Despite the specialized horns of peltephilids, it seems they represent a very early branch of the armadillo evolutionary tree, maybe even the first branch for which we have fossil evidence. This is because many of their more unusual features – such as their well-developed teeth and loosely articulating armor – seem to be ancestral traits for armored mammals. Unfortunately, we know very little about the evolutionary history of peltephilids. Most species are known solely from osteoderms or poorly-preserved skull fragments. Some well-preserved skulls of Peltephilus are known from the early Miocene (about 15-20 million years ago), but this represents just a fraction of the group’s history, which probably spanned most of the past 66 million years.

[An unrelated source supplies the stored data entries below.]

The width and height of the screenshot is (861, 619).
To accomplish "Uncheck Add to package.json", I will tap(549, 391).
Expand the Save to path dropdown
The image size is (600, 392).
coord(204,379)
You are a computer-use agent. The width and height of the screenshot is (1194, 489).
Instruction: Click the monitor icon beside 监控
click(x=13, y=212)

One thing we can definitively say about peltephilids is that humans had nothing to do with their extinction. They are last recorded during the late Miocene, around 10 million years ago, long before humans arrived in South America (or had even evolved in Africa). Whether their extinction was due to changing habitats in South America, some unknown interaction with other animals, or simply bad luck will likely never be known. Nevertheless, thanks to their extraordinary headgear, they are one group of splendid South American mammals that will not soon be forgotten.
References Cited:
- Ameghino, F. 1894. Enumération synoptique des espèces de mammifères fossiles des formations éocènes de Patagonie. Boletín de la Academia Nacional de Ciencias de Córdoba 13: 1-196.

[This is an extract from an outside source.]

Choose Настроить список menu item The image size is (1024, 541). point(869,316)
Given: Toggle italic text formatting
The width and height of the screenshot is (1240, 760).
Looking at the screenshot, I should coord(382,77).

- Croft, D.A., Carlini, A.A., Ciancio, M.R., Brandoni, D., Drew, N.E., Engelman, R.K. and Anaya, F. 2016. New mammal faunal data from Cerdas, Bolivia, a middle-latitude Neotropical site that chronicles the end of the Middle Miocene Climatic Optimum in South America. Journal of Vertebrate Paleontology 36: e1163574.
- González-Ruiz, L.R., Scillato-Yané, G.J., Krmoptic, C.M. and Carlini, A.A. 2012. A new species of Peltephilidae (Mammalia: Xenarthra: Cingulata) from the late Miocene (Chasicoan SALMA) of Argentina. Zootaxa 3359: 55-64.
- Hopkins, S.S.B. 2005. The evolution of fossoriality and the adaptive role of horns in the Mylagaulidae (Mammalia: Rodentia). Proceedings of the Royal Society B: Biological Sciences 272: 1705-1713.
- Scott, W.B. 1903. Mammalia of the Santa Cruz Beds. Volume V, Paleontology. Part I, Edentata. 1. Dasypoda. In: W. B. Scott (ed.) Reports of the Princeton University Expeditions to Patagonia, 1896-1899. Princeton University, E. Schweizerbart’sche Verlagshandlung (E. Nägele), Stuttgart; p. 1-106
- Shockey, B.J. 2017. New early diverging cingulate (Xenarthra: Peltephilidae) from the late Oligocene of Bolivia and considerations regarding the prigin of crown Xenarthra. Bulletin of the Peabody Museum of Natural History 58: 371-396.
- Vizcaíno, S.F. and Fariña, R.A. 1997. Diet and locomotion of the armadillo Peltephilus: a new view. Lethaia 30: 79-86.